There is a big difference, which may not be obvious, between saying that a language is built on the concepts of a predecessor and actually being built with it. C compiles into ASM so it is built on it but not necissarily with it. Often times (most?) C compilers are actually written in C. C++ is built on C, it supports the full spectrum of C and adds a bunch of stuff to it. Java is a totally different thing, likewise with .NET. They "compile" to a pseudo ASM referred to as IL for .NET and ByteCode for Java. Both require some other step or VM (virtual machine) to run.


Languages can (and often are) written from scratch. But languages can (and often do) build on the concepts of prior languages. Why reinvent the wheel when there is a perfectly round one laying at your feet?


At a superficial level, languages grow from predecessors because there are users who already know the syntax and there are not too many different ways to actually do the syntax.

At a more meaningful level, prior languages may be being used in repetitive ways that could be made easier by adding some syntax and behavior. I'm thinking of how one would do OOP in C before C++ came along. Or the distinction between Fortran with GOTO and Algol with block structure. It was a pain to keep making labels, and they could be automatically generated.

Personally, I could be wrong, but I don't see general purpose languages (GPL) evolving much further (not to say small languages won't proliferate). I do think special-purpose languages (DSLs) will continue to grow, and I think one of the key features of any GPL will be how well it assists the creation of new DSLs.

I think this because there is a continuum of representations between problem-specific data structure on the one hand, and programming languages on the other. Any data that is read by some program is, in a sense, expressed in a language, and that program is its interpreter. So the only thing that really separates the extremes is the degree of sophistication and generality of its interpreter.

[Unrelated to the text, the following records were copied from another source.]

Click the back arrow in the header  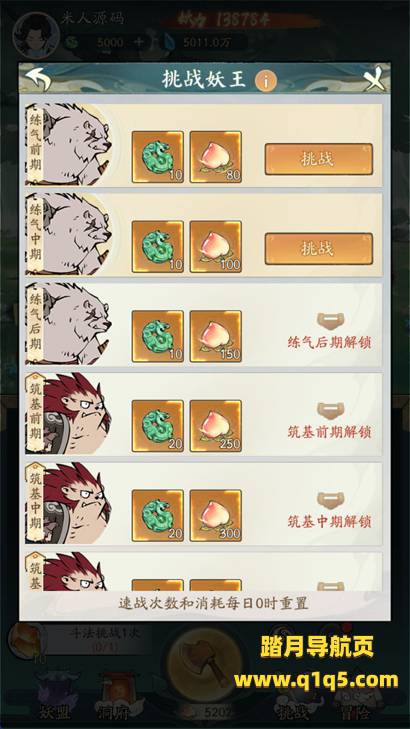pyautogui.click(x=38, y=79)
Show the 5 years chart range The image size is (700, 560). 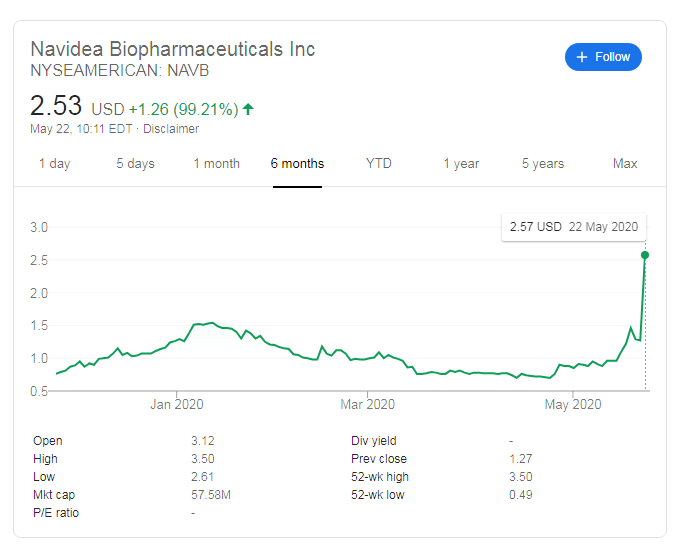tap(542, 163)
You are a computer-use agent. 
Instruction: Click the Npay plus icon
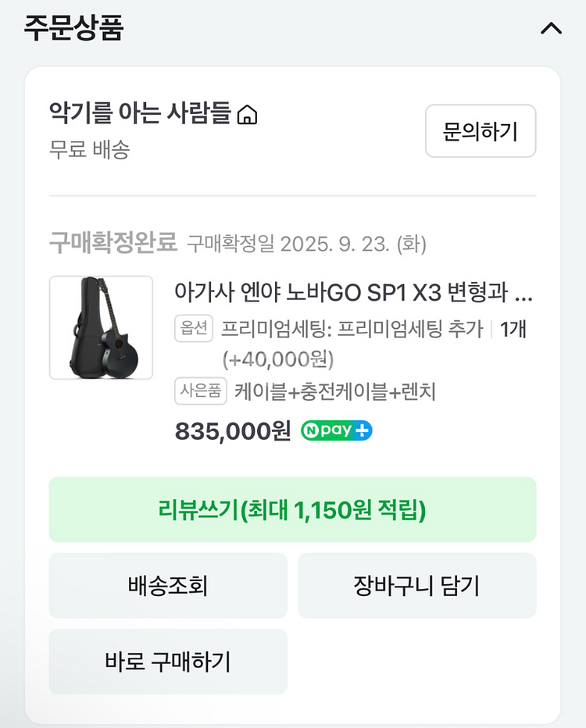point(337,430)
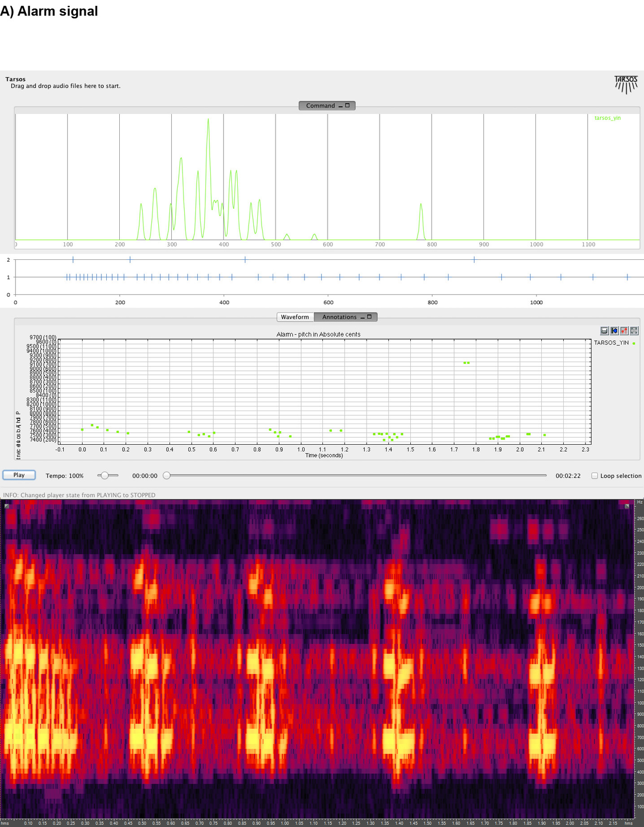Switch to the Waveform tab

(x=295, y=317)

What I look for in a DSL is the property of minimum redundancy with respect to its intended problem domain. The idea is if there are some requirements, and if a program is written (by a human, at a keyboard) to correctly implement those requirements, and then if a single coherent change is made to the requirements, there is some amount of editing that must be done to the program to correctly implement the change, then the redundancy of the language w.r.t. the domain is the size of such edits, averaged (somehow) over the space of possible changes. A very simple way to measure this is to use a diff program between the before-and-after code. The number of differences is a measure of the redundancy for that change. This is a bit long-winded, but that's what I look for to be minimized, to say that a language is well adapted to a domain.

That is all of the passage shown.